Research Project
Grant-in-Aid for Scientific Research on Priority Areas (A)
G1/S移行期には、サイクリンD1-Cdk4、サイクリンE-Cdk2の順で、少なくと2種類のキナーゼがRB蛋白質のリン酸化を行うと示唆されている。しかし、なぜ何種類ものキナーゼが関与するのかということと、それらがどういうように使い分けされているのかということは、ほとんどわかっていない。本研究はそれを解明することを目的とした。RB蛋白質上には約13ケ所のリン酸化部位があるが、われわれにはこれらの部位を特異的に認識する抗体をほぼすべて作製してきたので、これを積極的に活用した。そして、次の諸点を明らかにした。1)RB蛋白質上のCdk4特異的部位がリン酸化されているとE2F-1との複合体形成が見られないのに対して、Cdk2特異的部位がリン酸化されていても複合体は形成される。 2)RB蛋白質のC末端側には、リン酸化に際してCdk2が先ず結合する部位が存在する。
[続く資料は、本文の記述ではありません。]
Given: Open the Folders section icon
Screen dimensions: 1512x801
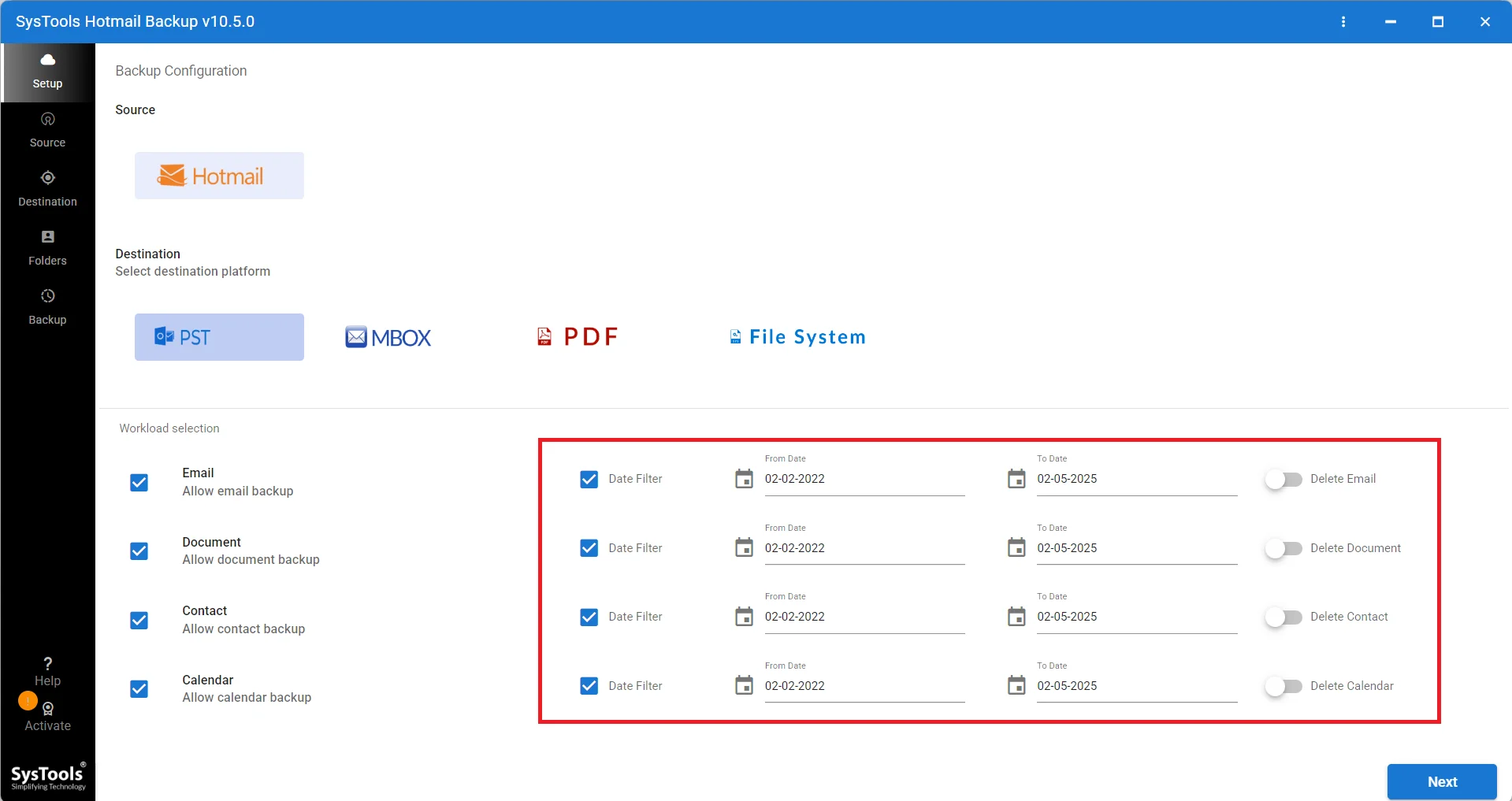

一方、p53上にも約13ケ所のリン酸化部位がある。これらのリン酸化の生理的意義を研究するために、われわれはこれらの部位を特異的に認識する抗体をほぼすべて作製してきた。そして、すでに、Ser15のリン酸化がp53の活性化に重要であることを明らかにしてきたが、他の部位についてもこれらの抗体を用いて意義を明らかにすることを試みた。そして、次の諸点を明らかにした。1)Ser20のリン酸化もp53の活性化に重要であり、かつ、そのリン酸化はDNA傷害や複製のチェックポイントに重要な働きをするChk2とChk1らしい。 2)カフェインが放射線に対する感受性を高めることは以前から知られていたが、これはATMとATRのキナーゼ活性を阻害することによって引き起こすらしいことを明らかにした。 3)p53のSer46のリン酸化がp53によるアポトーシス誘導能を制御していることを見いだした。